Text passage –

┌──

So the conversation went after my elderly parents moved from Pennsylvania to Virginia, 250 miles away. The question they were debating: When you die, do you want to be buried in Pennsylvania or Virginia? They had prepaid cemetery plots at a veterans’ cemetery in Pennsylvania.

As children of the Great Depression, they usually let their frugality and common sense guide their decisions. But this one wasn’t so easy. The dilemma didn’t concern the additional cost, but logistics—having a spouse age 90+ attend a funeral many miles away—as well as the significance of a final resting place. To try to help solve my parents’ dilemma, I posed the question to my sister and brother. Neither had a definitive opinion. Finally my brother said, “Well, for some people, it’s important where they’re buried.” So I chose the easy answer—do nothing until the time comes.

But doing nothing about end-of-life decisions can deny us and our loved ones important choices. Fortunately, years earlier I’d had conversations with my parents about end-of-life care and the importance of completing living wills and healthcare power-of-attorney declarations. Ironically, many people urge others to fill out these documents but don’t let family members know their own end-of-life wishes.

When you ask patients if they have an advance directive, do you do it as a “check the box” activity, or do you use it as an opportunity to educate them about how important these documents can be if they become unable to express their wishes? Many adults through middle age don’t complete advance directives because they believe they’re too young to plan for death. Our society is conflicted about death and dying. We say we want to die at home, yet more people die in hospitals. We want caregivers to be honest with us if we’re dying, but most people don’t discuss end-of-life concerns with their own doctors. We want to be free of pain, but take pain medications sparingly, fearing addiction.

Recently, I facilitated a discussion for my local hospice after a screening of the film, “Consider the Conversation: A Documentary on a Taboo Subject” (www.considertheconversation.org). The film stimulated contemplation and emotions by showing stories of courage in older adults and incurably ill persons who were slowly being robbed of health and hope. A common thread was the gift of time to plan for death, both for the one who must give up control of a once-robust life and those grieving the inevitable loss of their loved one.

Difficult decisions surrounding death can tear families apart and create unwarranted grief for those left behind. In the absence of written information, a family’s wishes may overrule a dying person’s spoken words. Families may choose body-ravaging treatments that amplify suffering despite medical advice that such interventions are futile. They are buying time, holding out for a miracle, while their loved one’s quality of life withers.

└──

What you will do –
1. In the end-of-life passage, where did the writer's parents have prepaid cemetery plots?
2. Quote the section of the end-of-life passage that opens with the words containing "Recently, I facilitated" and closes with "their loved one.".
Rely only on the end-of-life passage for your responses.

Entries provided –
┌──

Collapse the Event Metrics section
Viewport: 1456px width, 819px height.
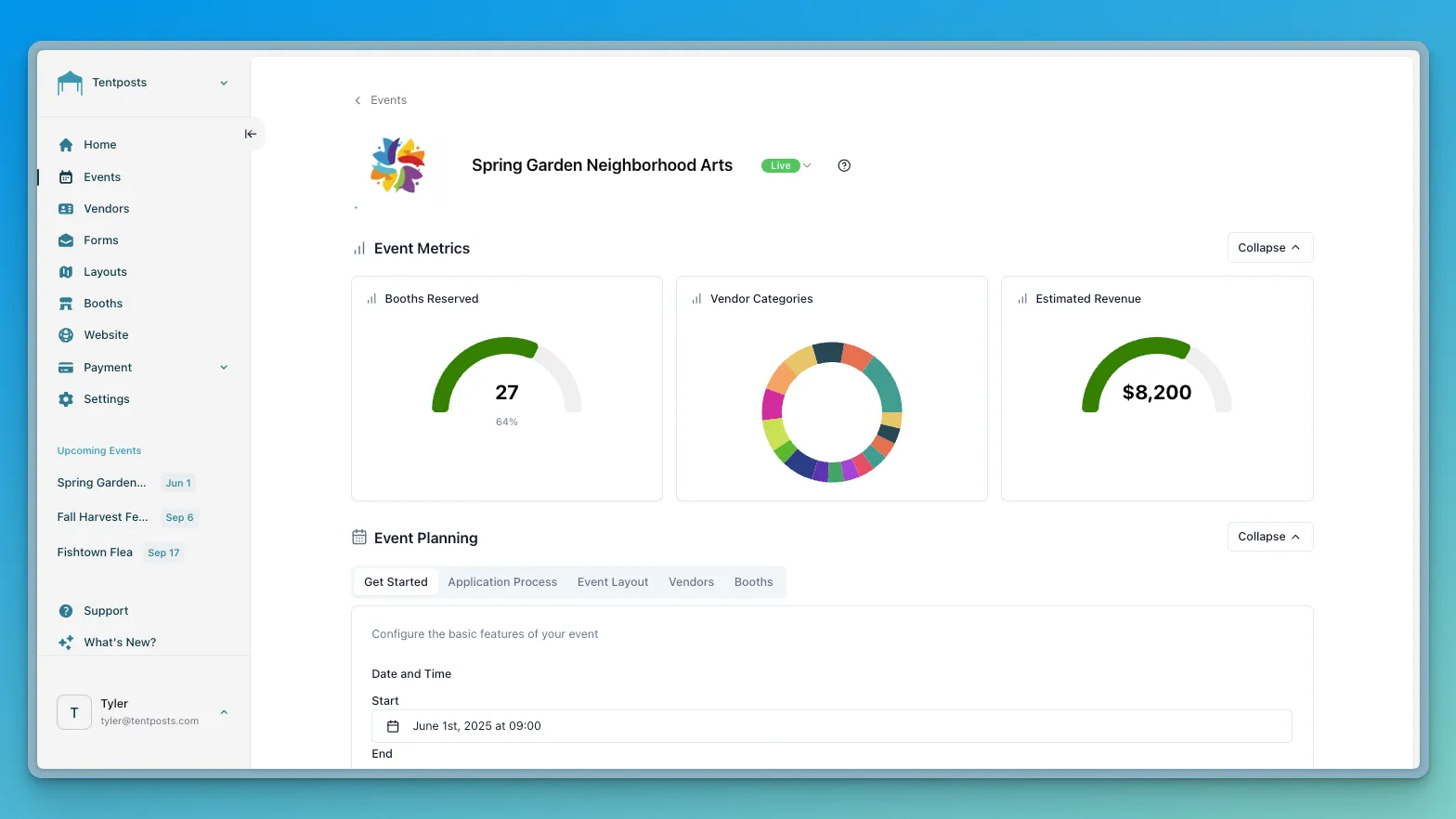[x=1269, y=248]
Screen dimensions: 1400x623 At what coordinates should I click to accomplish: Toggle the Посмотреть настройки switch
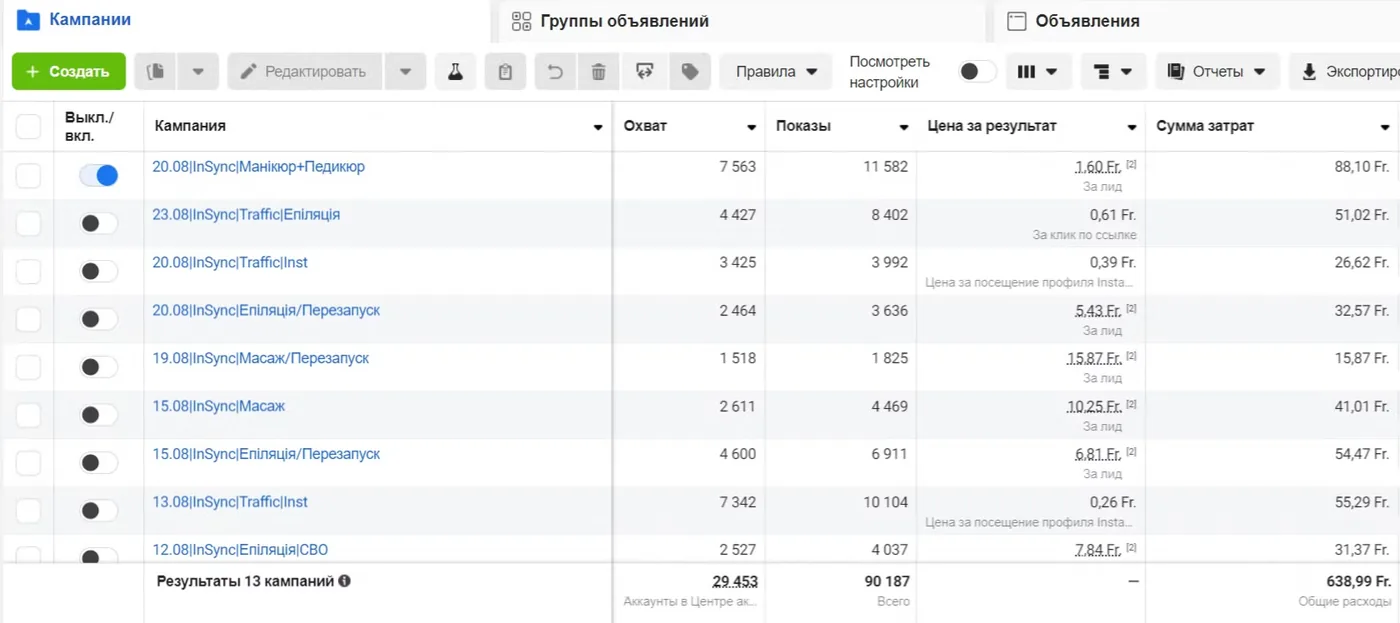977,72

└──

Solutions below –
1. At a veterans' cemetery in Pennsylvania.

2.
Recently, I facilitated a discussion for my local hospice after a screening of the film, “Consider the Conversation: A Documentary on a Taboo Subject” (www.considertheconversation.org). The film stimulated contemplation and emotions by showing stories of courage in older adults and incurably ill persons who were slowly being robbed of health and hope. A common thread was the gift of time to plan for death, both for the one who must give up control of a once-robust life and those grieving the inevitable loss of their loved one.